_Task description:_ Copy each line below containing "This".

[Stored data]
----------
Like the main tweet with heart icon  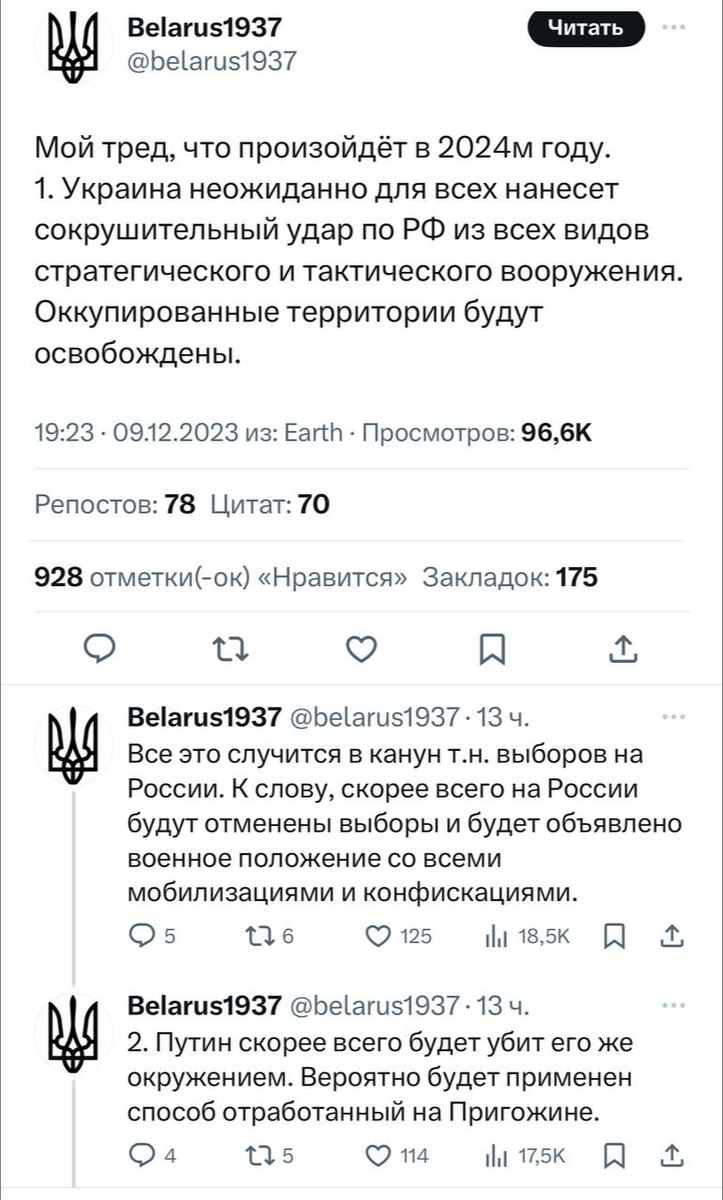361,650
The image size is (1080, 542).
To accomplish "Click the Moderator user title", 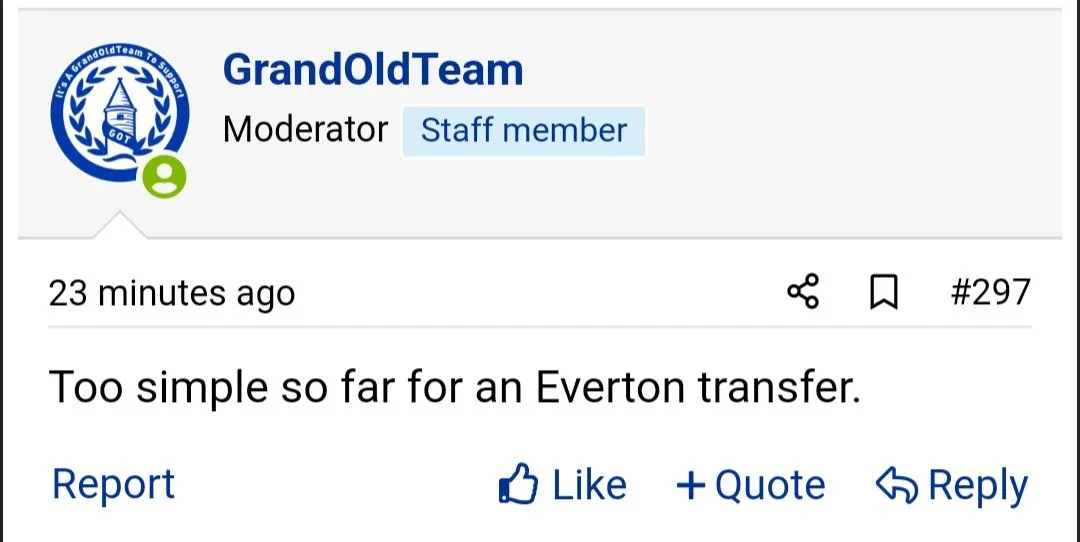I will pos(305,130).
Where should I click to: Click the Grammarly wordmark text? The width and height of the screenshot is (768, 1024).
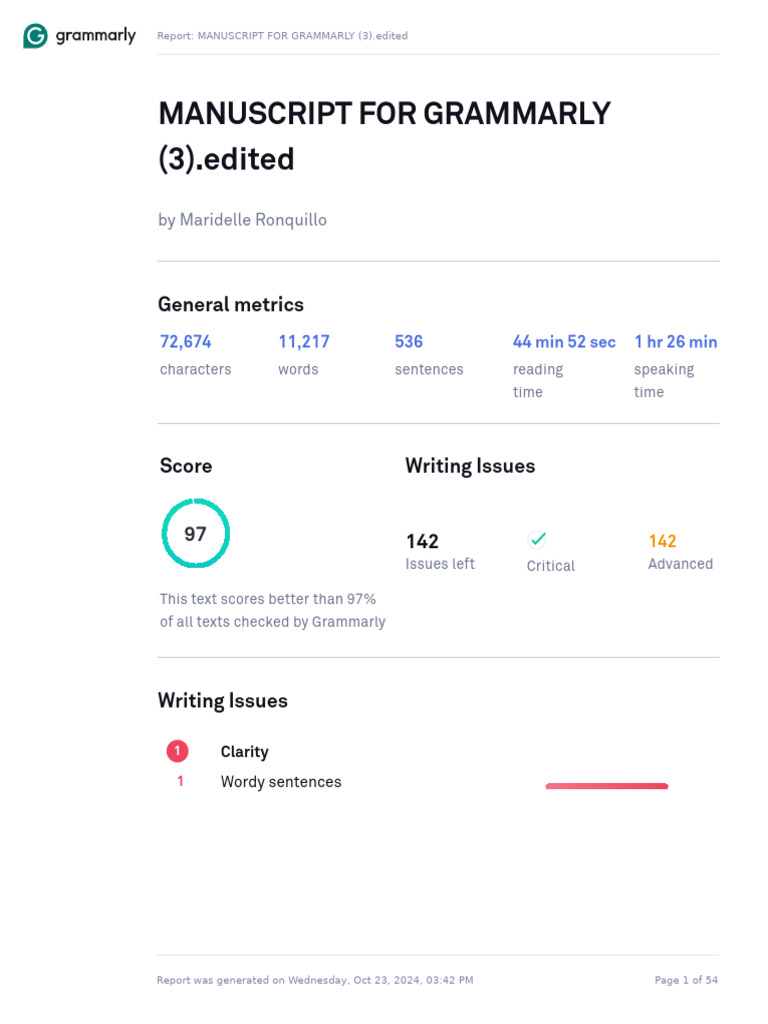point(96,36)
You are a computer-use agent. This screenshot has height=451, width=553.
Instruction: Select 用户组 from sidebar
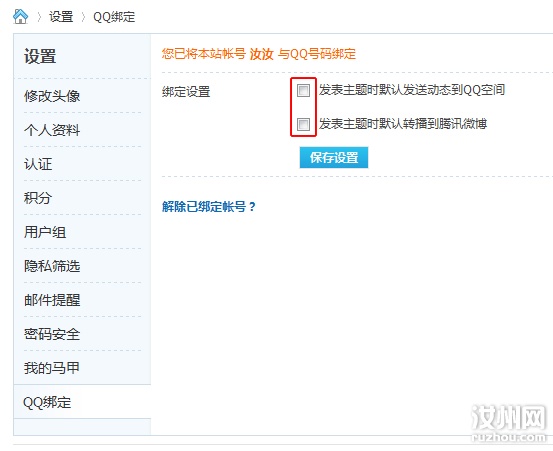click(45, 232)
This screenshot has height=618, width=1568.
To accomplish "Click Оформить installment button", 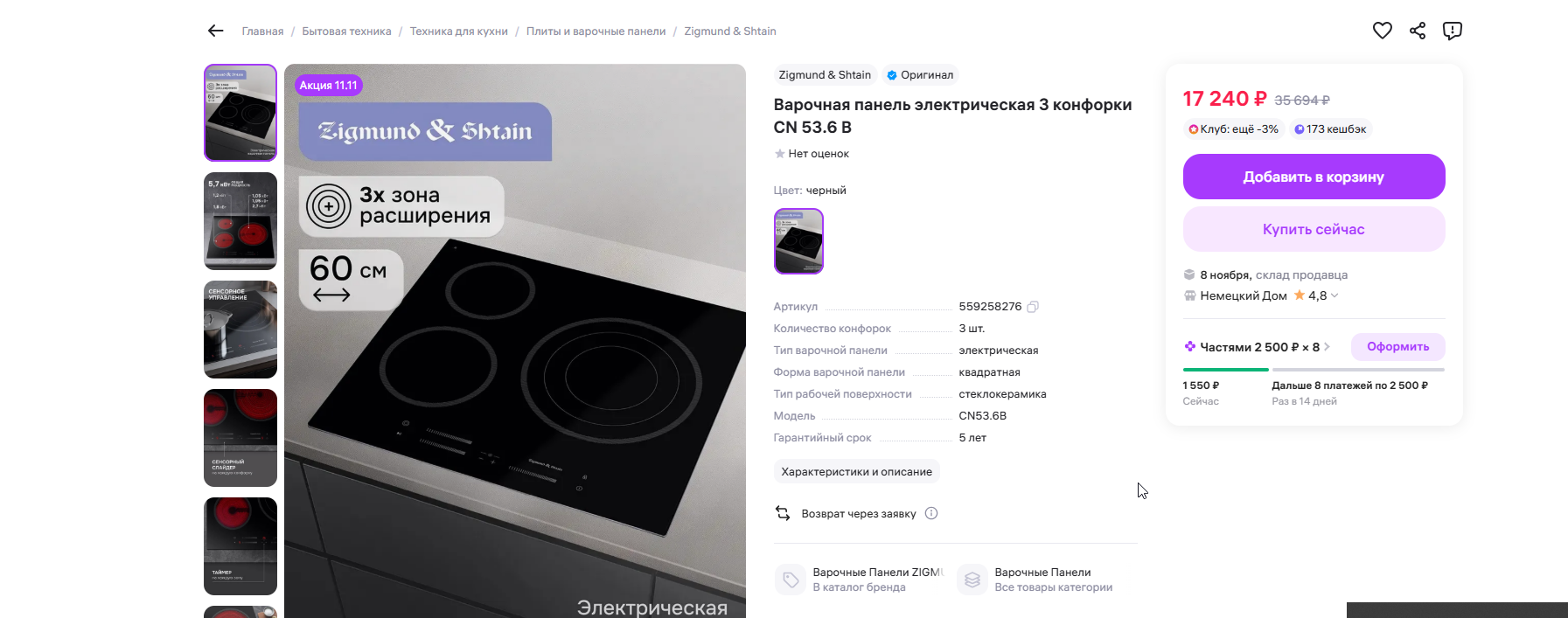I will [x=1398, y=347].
----------
_Response below:_
You are a computer-use agent. This screenshot has height=451, width=553.
This screenshot has height=618, width=1568.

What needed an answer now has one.